Landesmitgliederversammlung? Hingehen!

"Landesmitgliederversammlung? Ihr seid ja irre!" – so in etwa die Reaktion eines Mitglieds einer nicht näher genannten anderen, etwas größeren Partei, als ich erklärt habe, wie das bei uns so ist. Ja, ein bisschen ‚irre‘ ist das vielleicht schon, immerhin gehen wir davon aus, dass mindestens 15% der Mitglieder unseres Landesverbandes morgen ab elf im Tempodrom sind, sich in etwa hundert Vorstellungen von KandidatInnen anhören und in Dutzenden von Wahlgängen abstimmen.

Für mich ist die bei den Berliner Grünen gepflegte Art, Abgeordnetenhaus- und Bundestagswahllisten zu wählen, mehr als ein Stück AL-Folklore aus Zeiten, als wir nicht 5.000, sondern 500 Mitglieder waren – ich halte das für ein Stück gelebter innerparteilicher Basisdemokratie. Und: Eine Mitgliederversammlung ist ein sehr direktes und sehr starkes Mandat für die, die dort gewählt werden, und verlangt (auch) fachpolitisches Profil.

Man darf sich dabei nichts vormachen: Unser Quotensystem ist kompliziert – Frauenquote (jeder ungerade Platz muss durch eine Frau besetzt werden) und Neuenquote (jeder dritte Platz – also 3, 6, 9 usw. – muss durch eine Person besetzt werden, die noch nicht Mitglied von Landtag oder Bundestag o. Ä. war) machen es nicht einfach. Die Ergebnisse der LMV sind weniger vorhersagbar als solche auf Parteitagen (oder anderen hierarchischen, auf Delegationsprinzipien beruhenden Veranstaltungen), nicht zuletzt deswegen, weil niemand so genau sagen kann, wer alles kommt, und welche individuellen Prioritäten die Mitglieder dann bei ihrer Wahlentscheidung jeweils setzen.
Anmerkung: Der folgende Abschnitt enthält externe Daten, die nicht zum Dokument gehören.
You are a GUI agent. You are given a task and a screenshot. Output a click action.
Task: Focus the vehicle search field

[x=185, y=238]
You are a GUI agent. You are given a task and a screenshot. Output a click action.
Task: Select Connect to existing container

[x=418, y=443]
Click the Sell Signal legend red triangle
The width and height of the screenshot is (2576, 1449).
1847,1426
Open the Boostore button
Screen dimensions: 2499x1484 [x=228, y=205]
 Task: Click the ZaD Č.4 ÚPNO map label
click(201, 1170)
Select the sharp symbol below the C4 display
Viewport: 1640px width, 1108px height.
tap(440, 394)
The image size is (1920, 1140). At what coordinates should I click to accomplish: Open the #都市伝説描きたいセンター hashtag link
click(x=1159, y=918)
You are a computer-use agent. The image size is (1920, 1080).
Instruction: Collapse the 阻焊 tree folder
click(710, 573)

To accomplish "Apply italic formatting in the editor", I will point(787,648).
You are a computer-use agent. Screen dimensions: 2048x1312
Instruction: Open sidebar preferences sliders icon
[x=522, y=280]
Das erzeugt natürlich Unsicherheit und Nervösität bei den Kandidierenden (auch ich sitze hier gerade etwas nervös und sollte eigentlich endlich mal meine Rede für morgen schreiben)… Und wer große, überwölbende Stratageme schätzt, wird feststellen müssen, dass das Verfahren immer wieder für die eine oder andere Überraschung gut ist.

Insgesamt ist die Listenaufstellung durch die Landesmitgliederversammlung in meinen Augen die transparenteste und eine der basisdemokratischsten Arten, wie man zu einer solchen Liste kommen kann. Genau deswegen schätze ich sie. Genau deswegen hoffe ich, dass morgen sehr schnell nach elf Uhr die Mandatsprüfungskommission ans Mikro tritt und verkündet, dass wir beschlussfähig sind und es los gehen kann. Und wir so zeigen: verbindliche Meinungsbildung, auch über wichtige Themen, kann man durchaus ganz absichtlich in die Hände der ‚Basis‘ legen – da ist eine Landesliste einer Partei nicht viel anders als der Bürgerhaushalt.

Deswegen: Kommt morgen zur Landesmitgliederversammlung, ab 11 Uhr, ins Tempodrom!